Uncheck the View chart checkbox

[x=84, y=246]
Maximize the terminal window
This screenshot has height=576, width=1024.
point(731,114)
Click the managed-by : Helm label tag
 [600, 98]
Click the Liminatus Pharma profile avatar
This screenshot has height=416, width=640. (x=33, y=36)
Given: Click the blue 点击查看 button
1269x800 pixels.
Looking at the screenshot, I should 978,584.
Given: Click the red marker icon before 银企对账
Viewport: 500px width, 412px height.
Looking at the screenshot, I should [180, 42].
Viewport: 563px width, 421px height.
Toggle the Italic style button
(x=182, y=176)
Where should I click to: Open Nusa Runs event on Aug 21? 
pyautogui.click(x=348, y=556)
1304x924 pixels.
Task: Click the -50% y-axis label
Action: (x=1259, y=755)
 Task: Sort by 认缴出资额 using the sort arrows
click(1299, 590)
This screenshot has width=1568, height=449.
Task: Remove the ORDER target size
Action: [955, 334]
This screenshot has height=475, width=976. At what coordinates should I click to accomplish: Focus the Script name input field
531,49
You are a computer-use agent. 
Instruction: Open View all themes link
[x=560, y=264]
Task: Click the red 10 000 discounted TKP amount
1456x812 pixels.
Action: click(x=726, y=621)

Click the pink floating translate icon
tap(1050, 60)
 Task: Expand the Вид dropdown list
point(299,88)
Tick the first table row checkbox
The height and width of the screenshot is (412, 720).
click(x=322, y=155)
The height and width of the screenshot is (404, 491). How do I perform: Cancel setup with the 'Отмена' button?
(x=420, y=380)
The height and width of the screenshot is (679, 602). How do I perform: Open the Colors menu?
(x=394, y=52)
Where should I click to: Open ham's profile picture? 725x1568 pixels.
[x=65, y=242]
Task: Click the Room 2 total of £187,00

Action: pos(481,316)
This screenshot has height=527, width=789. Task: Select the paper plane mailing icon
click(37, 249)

------------

Take exactly the lines from the one containing "Task: Click the red" through the one containing "Tick the first table row checkbox" in the data above, and output them with nothing added.

**Solution to the problem**
Task: Click the red 10 000 discounted TKP amount
1456x812 pixels.
Action: click(x=726, y=621)

Click the pink floating translate icon
tap(1050, 60)
 Task: Expand the Вид dropdown list
point(299,88)
Tick the first table row checkbox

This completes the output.